While the inflation forecasts are mostly in line with the European Central Bank's predictions, they show the difficulty the bank will have in reversing the trend of falling inflation given that its key interest rates are already at or near zero.

Euro zone inflation has slipped steadily in recent months, falling to 0.5 percent in March, the lowest since November 2009 and about a quarter of the ECB's preferred target of below but close to 2 percent.

While that is part of a global trend of disinflation, many observers including the International Monetary Fund are concerned that deflation - which has weighed on Japan for most of a generation - is a significant threat.

The poll of 61 economists conducted April 9-15 showed inflation averaging 0.9 percent this quarter as well as this year, picking up to 1.3 percent next year. The ECB is not expecting it to rise back to target until late 2016.

What the ECB has not been very vocal about until very recently is how much the strong single currency has been getting in the way of its goals by the downward pressure it puts on the price of imports.

"The ECB has probably been a little complacent about the strength of the euro and its disinflationary effect," said Jonathan Loynes, economist at Capital Economics.

"It's still forecasting inflation to rise towards its target by the end of next year and beyond, but the reality is that we have deflation in some of the peripheral economies."

Prices have already begun falling on an annual basis in Greece and even in Spain, the euro zone's fourth-largest economy.
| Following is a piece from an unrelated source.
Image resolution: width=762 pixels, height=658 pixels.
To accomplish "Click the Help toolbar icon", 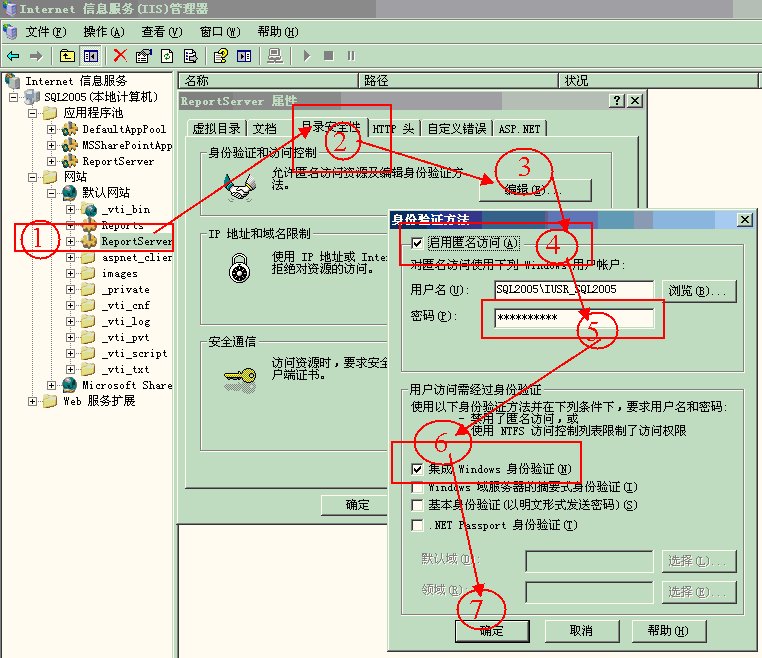I will [x=221, y=56].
Worryingly, this is happening even as these economies are starting to show signs of reviving.

Japanese Finance Minister Taro Aso on Saturday urged the ECB to monitor inflation closely and to ease policy aggressively if prices go steadily negative, citing Japan's experience with years of falling prices.
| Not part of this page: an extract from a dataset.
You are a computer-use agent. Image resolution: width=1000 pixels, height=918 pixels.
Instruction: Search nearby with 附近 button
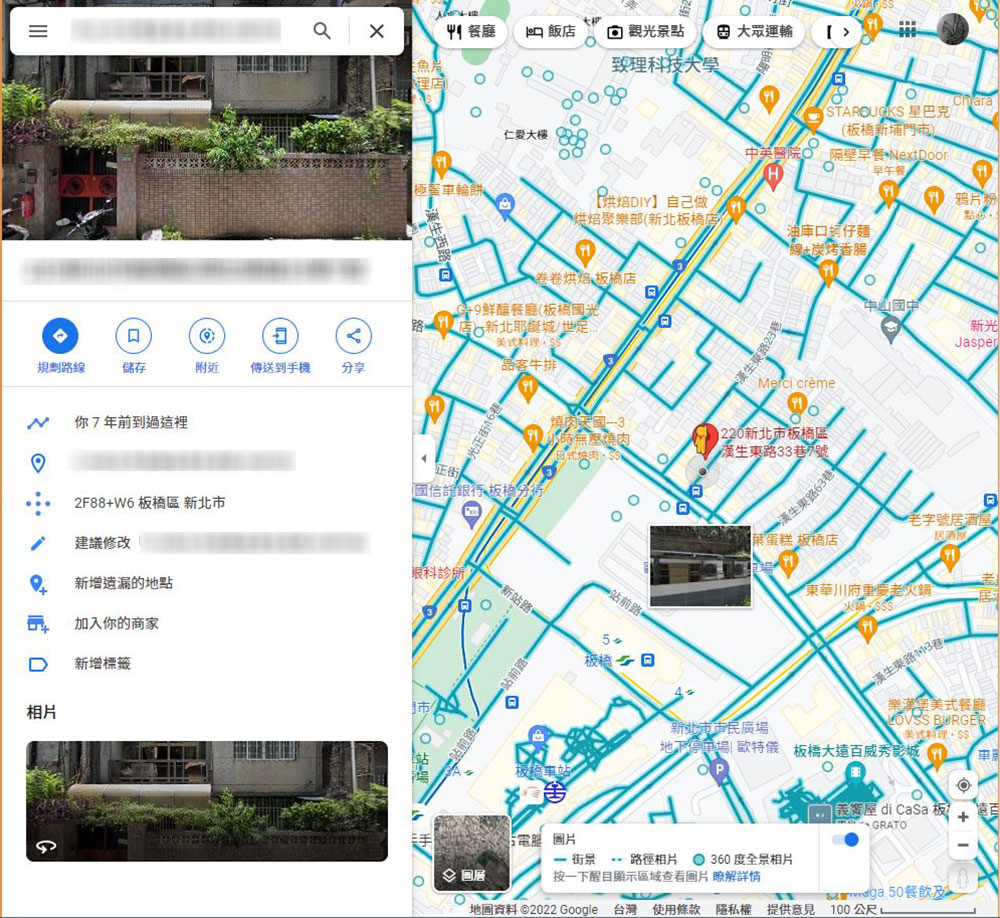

At the same time, the euro has remained firm, after rallying 4 percent in 2013 and shows no signs of weakening, even though foreign exchange strategists polled earlier this month are nearly all forecasting it will fall soon. <EUR/POLL>

The latest Reuters poll found euro zone growth is expected to average just 1.1 percent this year and 1.4 percent next year, unchanged from the last poll, and not enough to make any significant dent in high unemployment or generate higher wages or prices in the economy.

The ECB has signaled that it is seriously considering quantitative easing, a policy that both the Federal Reserve and Bank of England opted for half a decade ago and have wound down or are in the process of doing so.

But economists are not convinced the ECB will ever take such a step. Even if it did, forecasters are not sure how it would be conducted. Most agree that the ECB is unlikely to opt for outright buying of government bonds as the Fed and BoE did - and as the Bank of Japan is still doing.

The IMF said on Friday the ECB should expand its balance sheet further to stave off the risk of deflation and not just limit the program to government bond-buying.

The ECB has made clear it is keen to cut what it has left from its refinancing rate, at a record low of 0.25 percent, or the deposit rate to below zero, beforehand.

Yet the consensus in the poll showed the central bank is not likely to do either over at least the next 18 months. Only eight expect it will cut rates by mid-year.

Forecasters in recent Reuters Polls have said the ECB has other options on the table too, including halting the steps that offset the effect of its previous bond buys under the Securities Markets Programme (SMP) or another wave of cheap cash loans to banks, known as long-term refinancing operations (LTROs).

"The ECB will cut interest rates in June, will lower the deposit rate into negative territory and also act on the liquidity window as well as suspending sterilization of the SMP," said Guillaume Menuet, economist at Citi.